Fisica: contati i singoli fotoni nel medio infrarosso

Il laboratorio Nanoscienze del Dipartimento di Fisica dell’Università di Trento ha osservato il comportamento dei fotoni, ossia le particelle che compongono la luce, che si trovano nel medio infrarosso. Lo studio, pubblicato sulla rivista Nature Communications, ha visto la costruzione di uno speciale traslatore spettrale ad alta efficienza che, insieme ad un sensore ottico, ha permesso per la prima volta di contare i singoli fotoni nel medio infrarosso uno ad uno. Sono state inoltre fatte “misure di coppie di fotoni intrecciati, sempre nel medio infrarosso: essi sono prodotti da sorgenti di luce quantistica.
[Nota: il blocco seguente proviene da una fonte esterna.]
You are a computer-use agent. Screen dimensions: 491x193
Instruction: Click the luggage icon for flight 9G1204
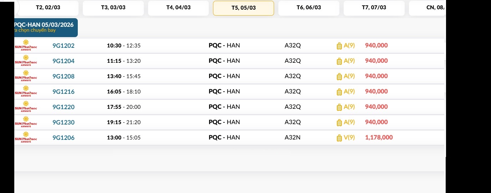pos(339,61)
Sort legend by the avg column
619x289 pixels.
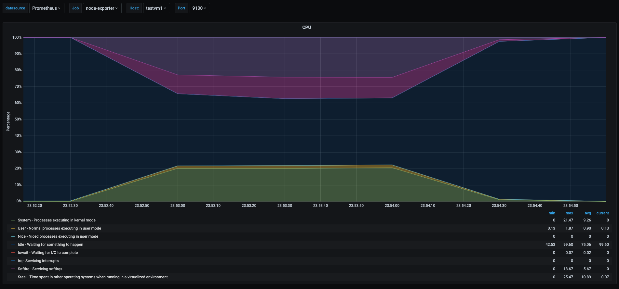pyautogui.click(x=587, y=213)
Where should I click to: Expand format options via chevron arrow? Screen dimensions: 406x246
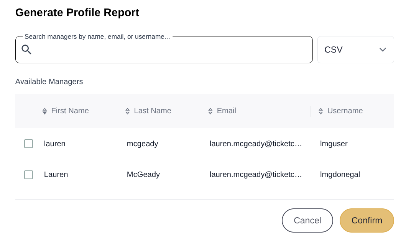[x=383, y=50]
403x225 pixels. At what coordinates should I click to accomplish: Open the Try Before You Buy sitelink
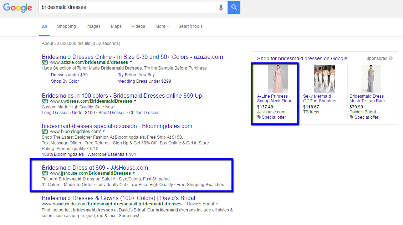pos(136,75)
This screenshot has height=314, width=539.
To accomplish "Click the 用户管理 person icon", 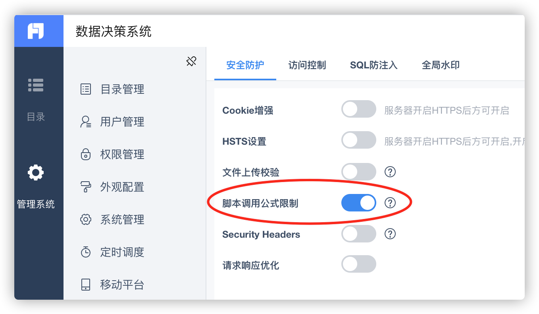I will tap(86, 122).
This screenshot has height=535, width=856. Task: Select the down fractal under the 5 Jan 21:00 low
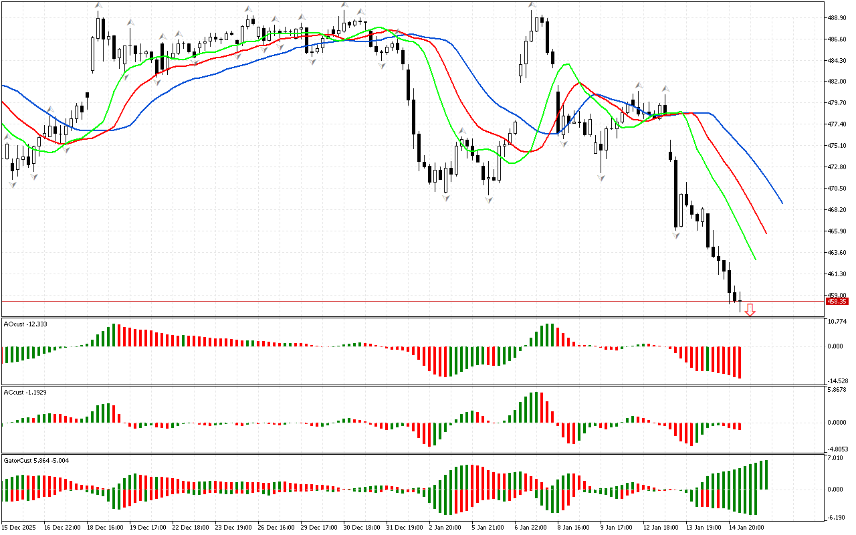(x=489, y=199)
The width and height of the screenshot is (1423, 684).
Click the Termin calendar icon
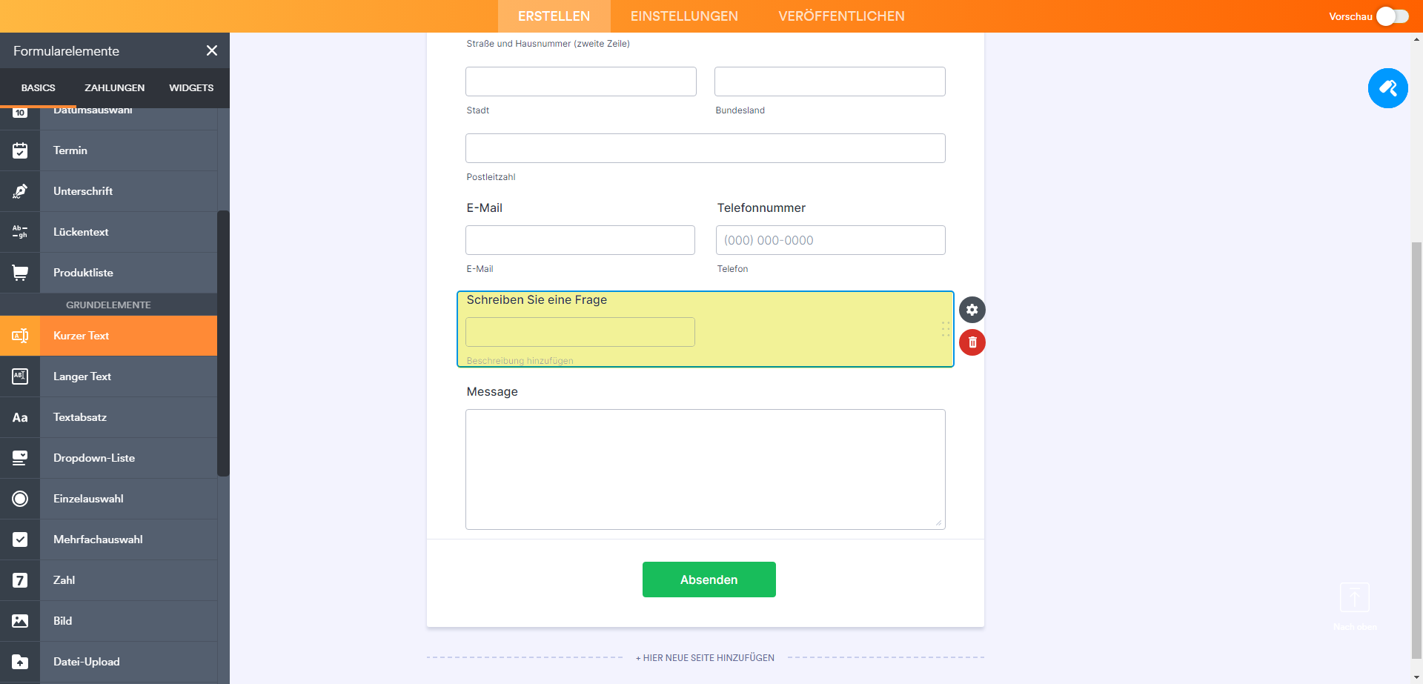click(20, 150)
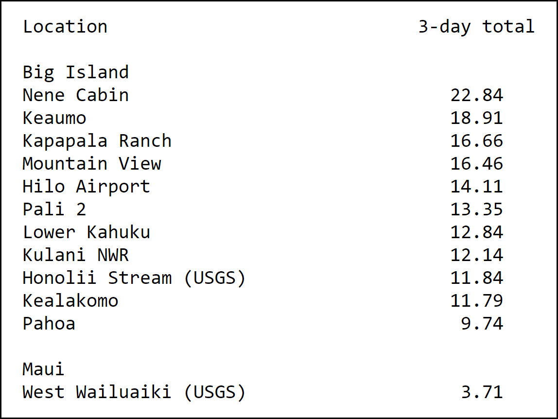
Task: Click the West Wailuaiki (USGS) entry
Action: pyautogui.click(x=134, y=392)
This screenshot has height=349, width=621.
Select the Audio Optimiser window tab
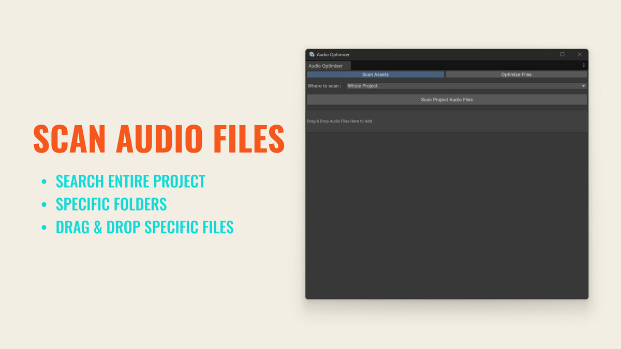click(327, 66)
Studiare tale caratteristica è proprio quello che permette di sfruttare le loro proprietà per applicazioni delle tecnologie quantistiche nella regione spettrale dove sono presenti le impronte digitali delle varie molecole o dove l’atmosfera risulta particolarmente trasparente per lasciar passare inalterati i fotoni.”

Il sensore di singoli fotoni dimostrato a Trento ha alcune caratteristiche che lo rendono adatto a futuri impieghi in ambito industriale: “il funzionamento a temperatura ambiente, la facilita’ di interfacciarsi con la fibra ottica e l’integrazione in un chip di silicio.” Il lavoro di ricerca è stato possibile grazie ad una collaborazione tra il laboratorio di Nanoscienze dell’Università di Trento e Dtu (Technical University of Denmark). A questo lavoro ha contribuito anche Sara Piccione, dottoranda di Fisica al primo anno, che proprio per questa invenzione ha vinto un premio del Rotary Club.